*Task directions*
What you return should match every record exactly, with the images removed.

⟨

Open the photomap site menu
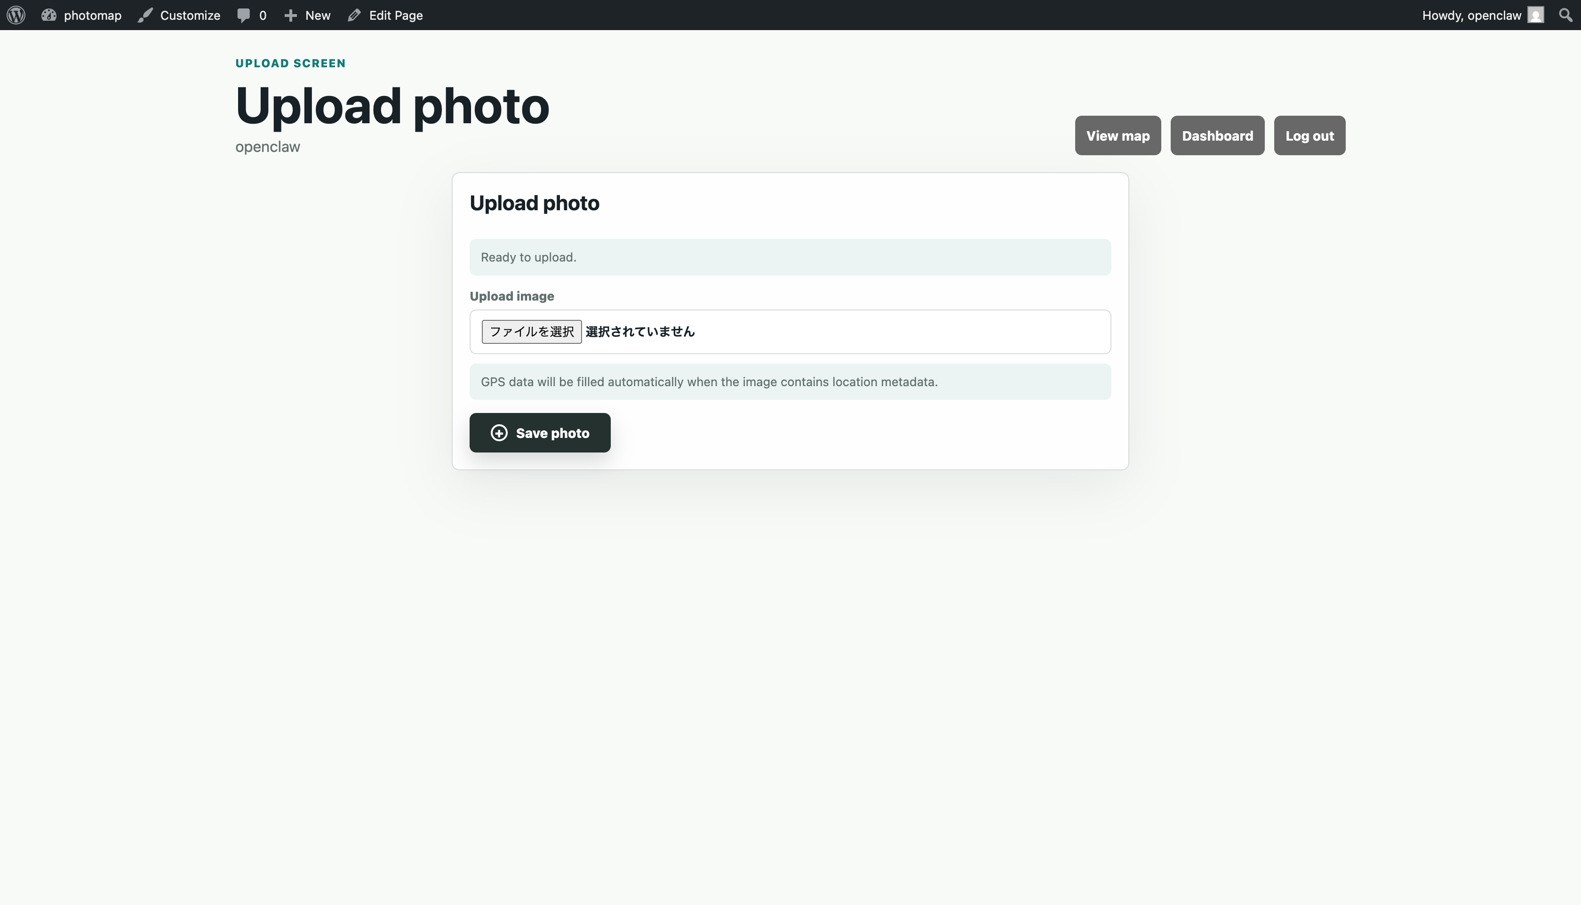Viewport: 1581px width, 905px height. pos(81,15)
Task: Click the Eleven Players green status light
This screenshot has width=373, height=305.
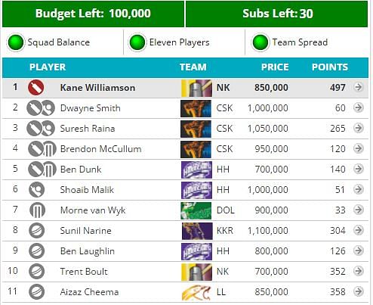Action: click(137, 42)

⟩

*Answer to the problem*
Open the photomap site menu
Viewport: 1581px width, 905px height. pos(81,15)
Task: Click the Eleven Players green status light
This screenshot has width=373, height=305.
Action: click(137, 42)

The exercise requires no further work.